Saturday, November 8, 2014

Vertical and Linear Hearing

Most of us learn music theory in relation to vertical, i.e., harmonic hearing.  Tones are identified by their function within scales as borne out or expressed in chord progressions.  A lot is left unaccounted for by this method.

For one thing, it does not account for the tension inherent between tones that do not want to move beyond their position of stability in the scale:  5 notoriously not wanting to rise to 6, for example.  Nor does it account for the tremendous upheaval when a given scale degree in one tonality (say 1 in B minor) becomes a different scale degree in another tonality (say 3 in G major).  This is especially problematic in the absence of perfect fifths to stabilize the tonic, whether that tonic is expressed or merely implied.

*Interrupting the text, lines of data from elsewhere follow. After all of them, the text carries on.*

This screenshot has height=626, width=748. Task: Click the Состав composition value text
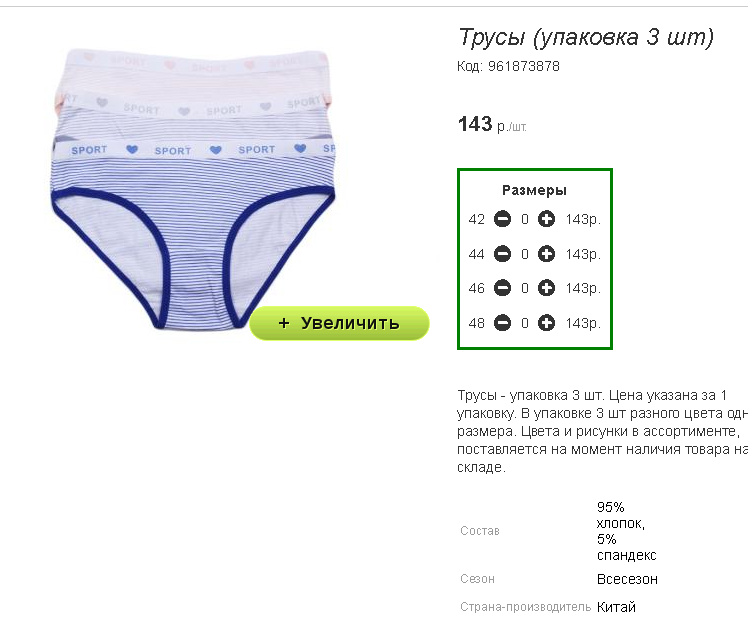[x=626, y=531]
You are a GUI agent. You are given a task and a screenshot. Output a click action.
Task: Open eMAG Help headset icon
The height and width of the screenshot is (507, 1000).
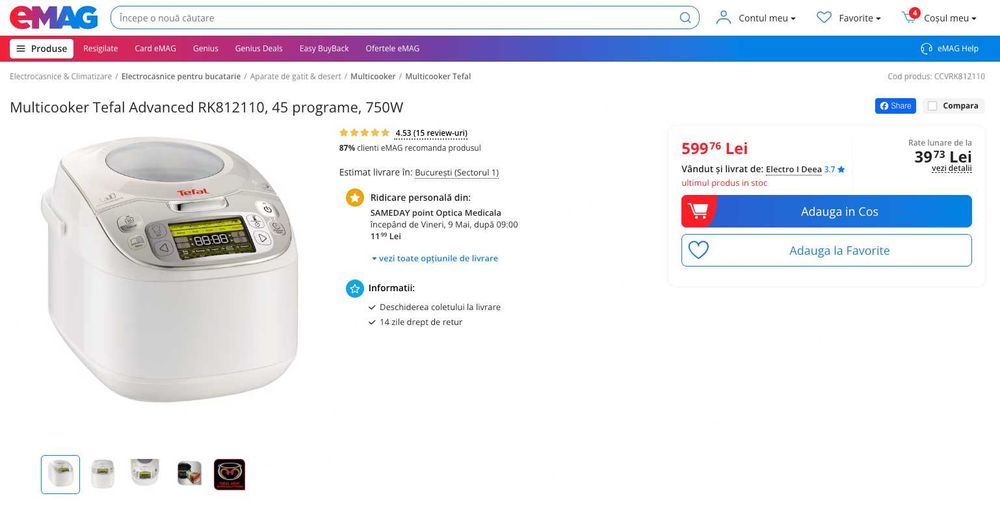click(926, 48)
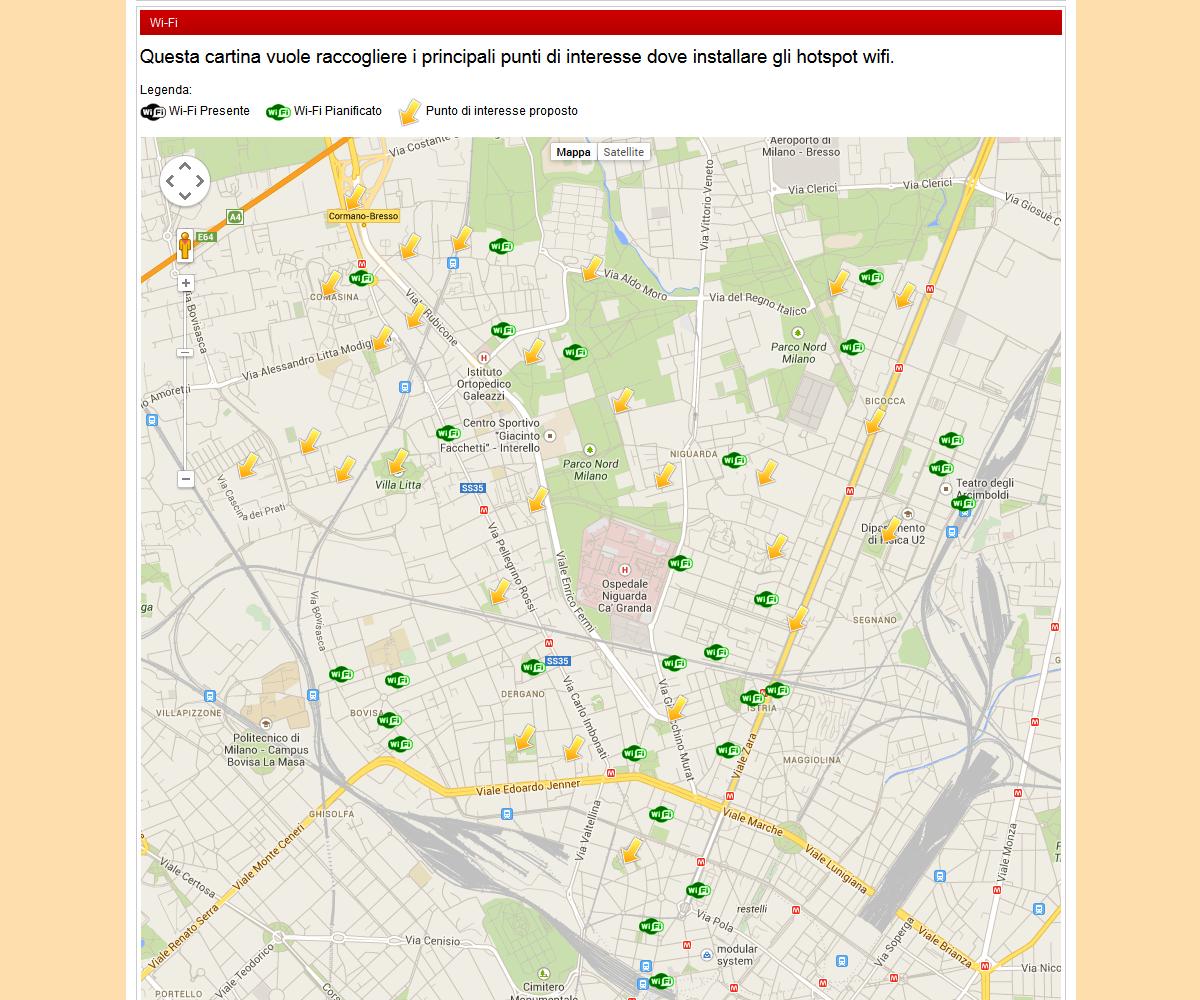
Task: Click yellow arrow on Villa Litta
Action: (x=397, y=463)
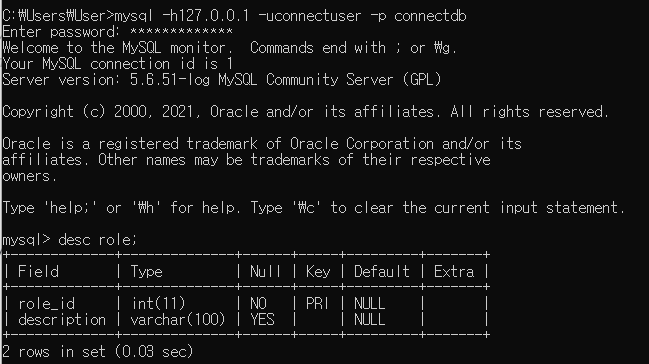Click the 'desc role;' command text
The width and height of the screenshot is (649, 364).
(97, 240)
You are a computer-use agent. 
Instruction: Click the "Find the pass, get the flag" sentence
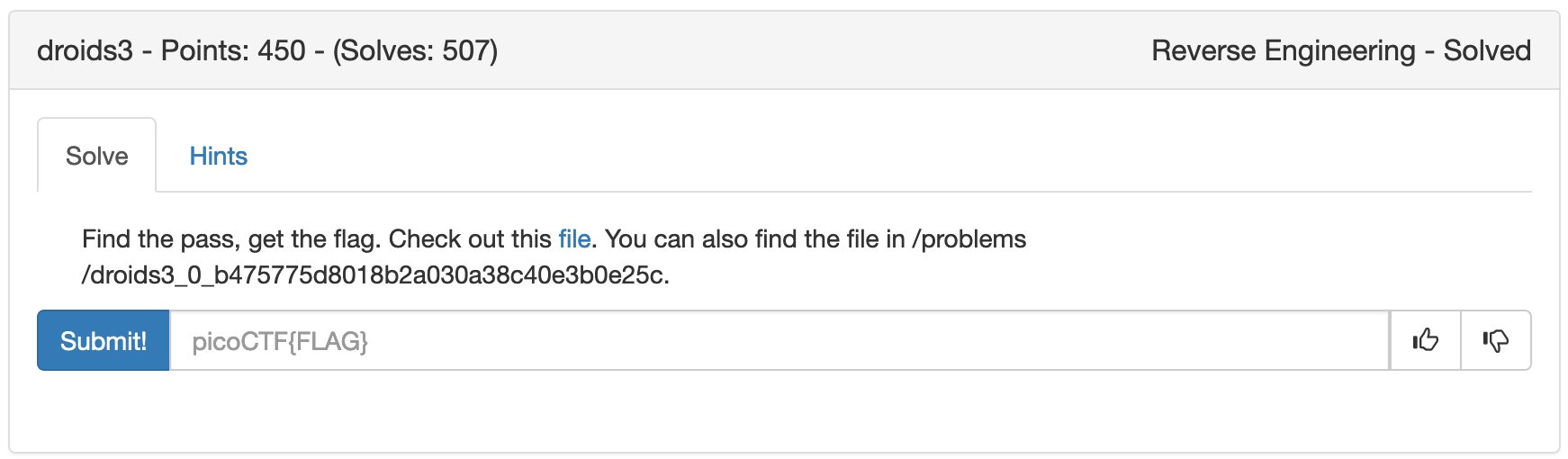click(231, 239)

This is Beethoven at his most subtle: the first natural horn tones of the Fourth Piano Concerto, Op. 58.  Incredibly difficult to play as the players are hearing one set of stabilizing tones coming from the orchestra though their entrance in no way conforms to that set of tones, but to one as yet unexpressed and foreign to their own overtone series. 

This is just one instance in which players and conductors must have been overjoyed at the invention of the modern horn:  the note was suddenly easy.  Of course, the meaning was lost.  But we are still involved in saving the time that was saved!